Our community college offers remedial reading, writing and math classes (middle and high school level).

 

Here's an actual course from my local CC:

 

Reading and Writing -  Advisory: Upon entering the course it is recommended that the student be able to read commonly used words and sound out words of more than two syllables. This course will introduce students to text-based reading and writing at four levels below transfer. Upon entry, students should be able to identify sight words and sound out unfamiliar words.
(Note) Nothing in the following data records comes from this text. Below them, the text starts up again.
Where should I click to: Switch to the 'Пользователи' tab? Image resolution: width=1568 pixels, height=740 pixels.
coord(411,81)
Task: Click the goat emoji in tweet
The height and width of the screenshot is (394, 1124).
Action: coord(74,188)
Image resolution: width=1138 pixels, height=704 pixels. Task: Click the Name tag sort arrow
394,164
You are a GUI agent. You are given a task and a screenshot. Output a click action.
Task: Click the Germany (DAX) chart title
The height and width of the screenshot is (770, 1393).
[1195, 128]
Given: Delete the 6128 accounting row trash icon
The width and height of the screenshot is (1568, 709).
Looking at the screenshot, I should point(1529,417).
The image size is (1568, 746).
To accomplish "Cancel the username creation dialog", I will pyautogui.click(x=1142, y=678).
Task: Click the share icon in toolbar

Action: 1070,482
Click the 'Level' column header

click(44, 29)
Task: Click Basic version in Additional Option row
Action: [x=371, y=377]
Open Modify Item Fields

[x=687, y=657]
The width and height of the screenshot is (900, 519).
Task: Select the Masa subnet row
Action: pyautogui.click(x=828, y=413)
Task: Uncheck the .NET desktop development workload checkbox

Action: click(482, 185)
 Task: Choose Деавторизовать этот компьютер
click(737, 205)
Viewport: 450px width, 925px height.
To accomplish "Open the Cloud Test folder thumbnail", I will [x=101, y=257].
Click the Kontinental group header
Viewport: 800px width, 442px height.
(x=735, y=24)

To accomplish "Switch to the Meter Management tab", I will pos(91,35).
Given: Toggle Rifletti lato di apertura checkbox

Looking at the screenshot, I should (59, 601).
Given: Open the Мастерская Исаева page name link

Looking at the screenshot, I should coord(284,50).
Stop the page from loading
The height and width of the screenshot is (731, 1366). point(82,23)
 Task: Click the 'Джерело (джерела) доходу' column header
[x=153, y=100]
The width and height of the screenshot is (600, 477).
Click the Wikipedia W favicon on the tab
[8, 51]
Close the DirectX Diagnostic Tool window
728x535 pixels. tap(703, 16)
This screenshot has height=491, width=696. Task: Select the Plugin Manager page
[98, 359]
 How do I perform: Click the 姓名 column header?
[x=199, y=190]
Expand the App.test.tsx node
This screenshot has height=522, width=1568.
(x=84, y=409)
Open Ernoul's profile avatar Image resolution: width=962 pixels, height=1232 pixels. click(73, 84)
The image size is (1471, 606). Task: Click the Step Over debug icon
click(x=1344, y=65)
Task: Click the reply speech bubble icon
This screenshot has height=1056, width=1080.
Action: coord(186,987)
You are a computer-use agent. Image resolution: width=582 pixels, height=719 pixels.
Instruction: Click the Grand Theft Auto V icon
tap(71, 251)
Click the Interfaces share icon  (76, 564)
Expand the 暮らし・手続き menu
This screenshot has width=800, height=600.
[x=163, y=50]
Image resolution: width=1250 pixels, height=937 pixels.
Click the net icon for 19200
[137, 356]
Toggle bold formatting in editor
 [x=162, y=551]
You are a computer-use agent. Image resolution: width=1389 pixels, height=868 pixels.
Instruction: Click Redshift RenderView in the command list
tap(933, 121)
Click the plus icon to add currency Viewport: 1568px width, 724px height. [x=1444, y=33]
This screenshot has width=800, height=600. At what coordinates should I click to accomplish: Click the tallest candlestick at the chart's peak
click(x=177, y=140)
Students will learn skills in order to increase vocabulary through context clues, to understand basic level appropriate texts, to think critically about those texts, and to respond in writing about their thinking at four levels below transfer. 

 

Seriously, that's how basic the courses get.  There's also the equivalent of a middle school math class (Decimals & Fractions).  

 

Obviously not every CC will offer the same types of remedial courses, but all offer some.  They'll almost certainly have courses that meet you where you're at, because you're not "rock bottom" in your math or English skills (regardless of how you feel).  You're not giving yourself enough credit.

 

Talk with a counselor at your CC.  See what's available.  You come across as an intelligent, articulate person.  I have a feeling you'll be pleasantly surprised.  You were not schooled, but you are better educated than you realize.  Schooling is not equivalent to education.  

 

In the meantime, try working through a high school book list.  If you don't have time to sit down and read, audiobooks are a totally legitimate way to get your "reading" in while you work on other stuff.  Also, check out youtube videos to catch up on history and science.  I do this for myself (college grad) to learn and re-learn all the stuff I missed the first time around (or just forgot).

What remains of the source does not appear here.